The Record of Aggregate Testing
Progress in the debate over rational deterrence theory, both conventional and nuclear variants, has always depended on the ability of scholars to identify a body of evidence that would be appropriate for testing a wide range of propositions derived from the theory. Unfortunately, notwithstanding the tremendous amount of time and energy spent on producing a suitable list of cases and notwithstanding several noteworthy surveys of the literature ( Jervis 1979; Jervis, Lebow, and Stein 1985; Levy 1988; Pages 1991; Huth, Gelpi, and Bennett 1993; Harvey and James 1992; Harvey 1995), cumulative knowledge about deterrence, both as a theory and as a strategy, remains elusive.
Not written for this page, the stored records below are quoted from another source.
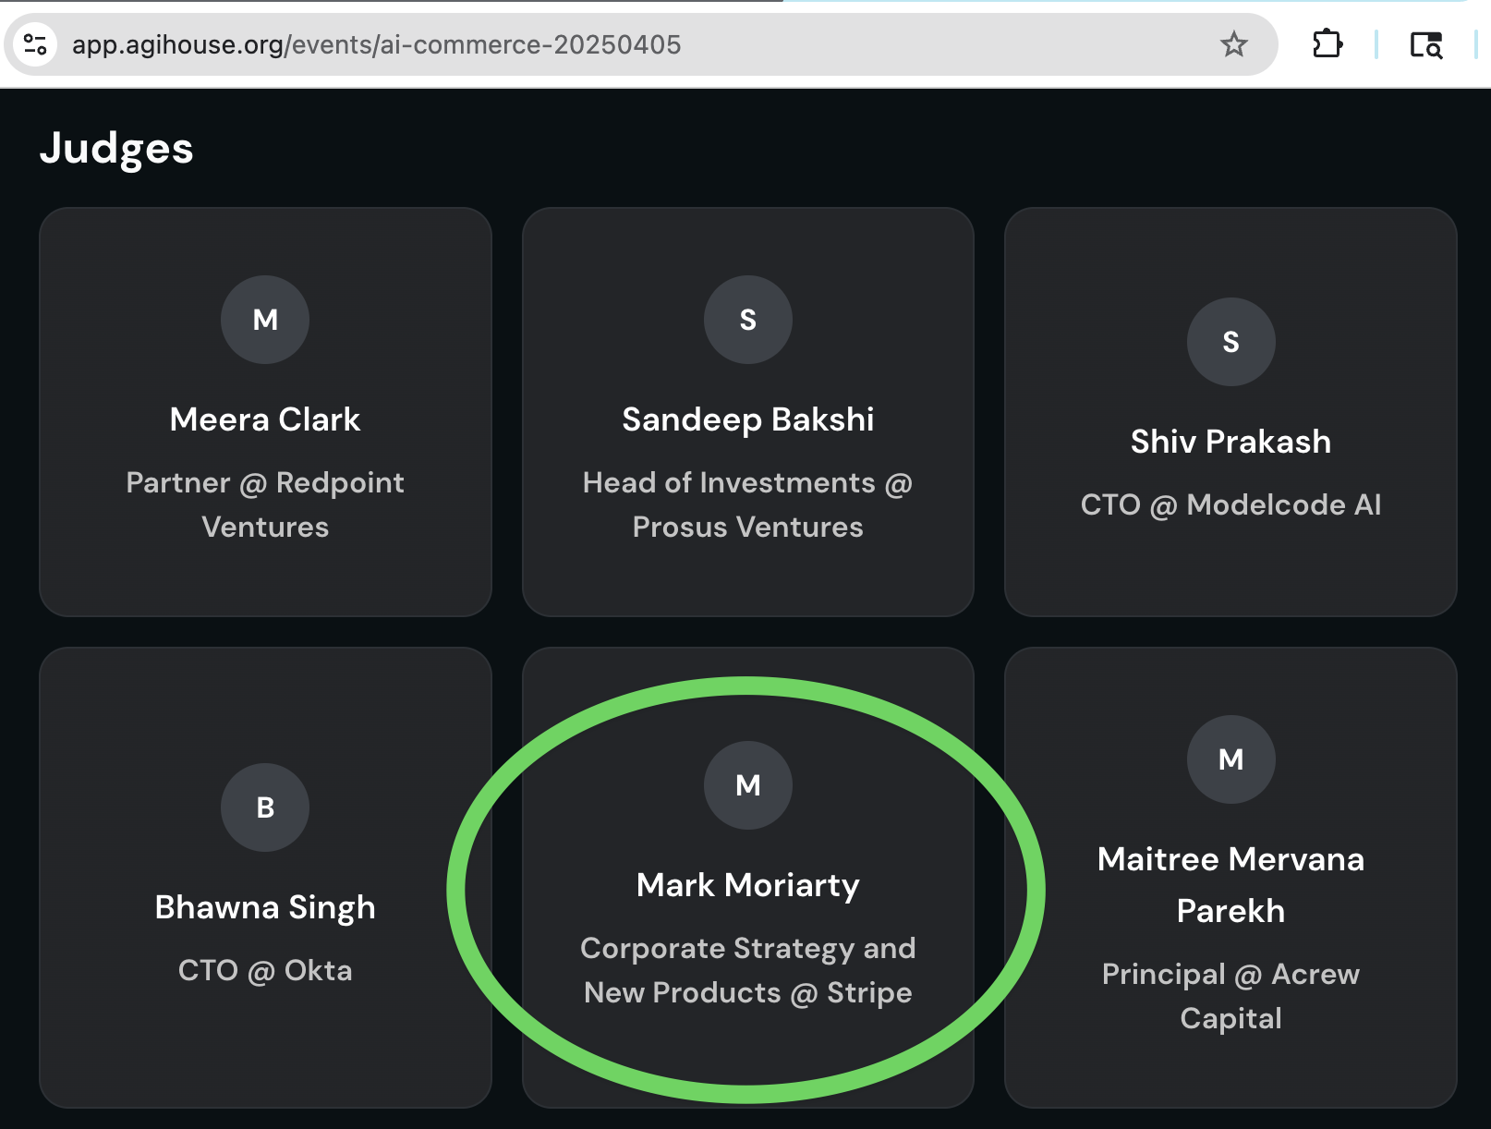The image size is (1491, 1129).
Task: Open the browser Extensions puzzle icon
Action: tap(1327, 44)
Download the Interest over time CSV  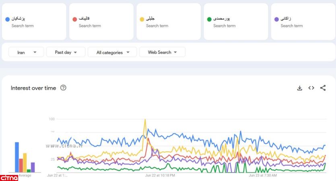pyautogui.click(x=299, y=88)
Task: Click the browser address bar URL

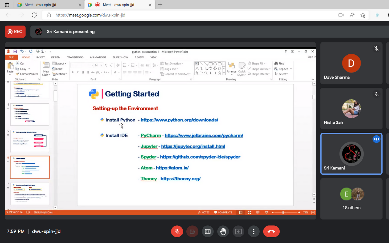Action: click(90, 15)
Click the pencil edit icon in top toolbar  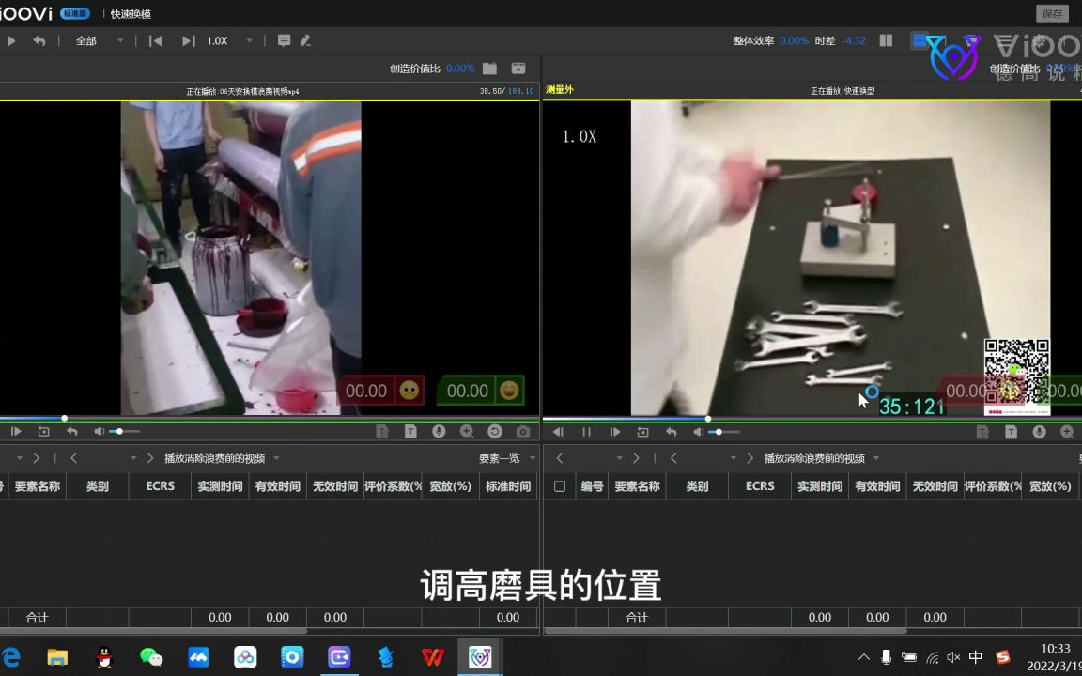(x=305, y=40)
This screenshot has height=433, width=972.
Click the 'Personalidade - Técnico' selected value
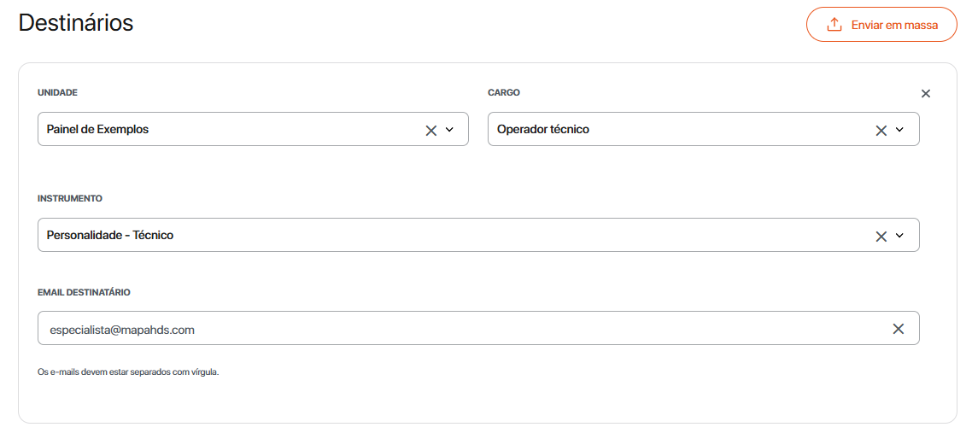(110, 236)
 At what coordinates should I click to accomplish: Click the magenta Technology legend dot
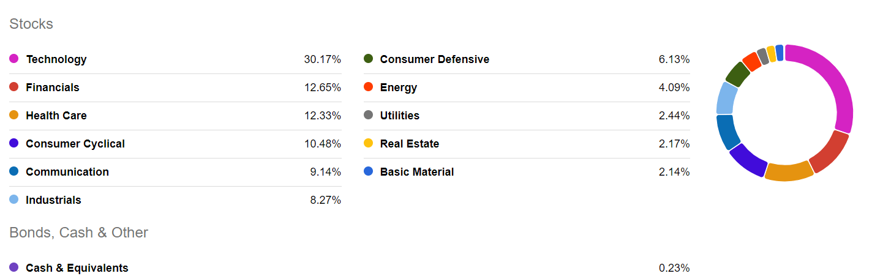tap(14, 59)
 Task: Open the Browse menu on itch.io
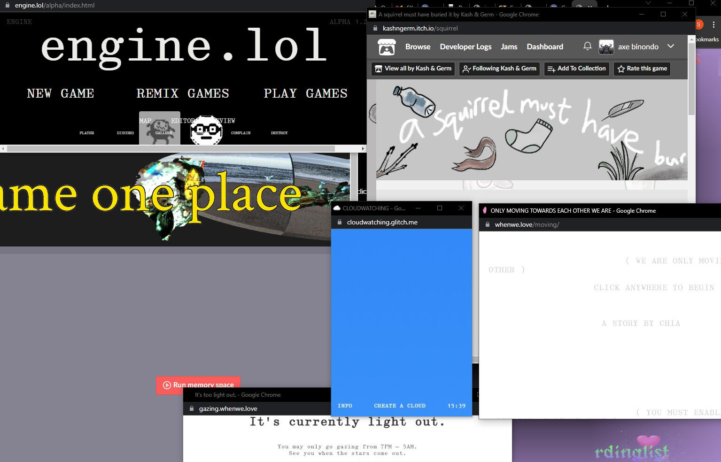pyautogui.click(x=418, y=46)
It still is unclear whether decision makers have acted according to the logic derived from standard applications of the theory. Moreover, the most prominent aggregate testing strategy, originally designed by Huth and Russett ( 1984, 1988, 1990) and later criticised and revised by Lebow and Stein ( 1987, 1989a,b, 1990), continues to be plagued by ongoing debates over methods and case listings. Lingering divisions over the coding of deterrence successes and failures have become counterproductive, primarily because each side can produce evidence to support its own interpretation of events ( Harvey 1995). Although debates over the accuracy of historical accounts have been constructive, very little effort has been directed towards developing alternative testing strategies that lie outside the success/failure framework or looking at a wider range of propositions derived from the theory.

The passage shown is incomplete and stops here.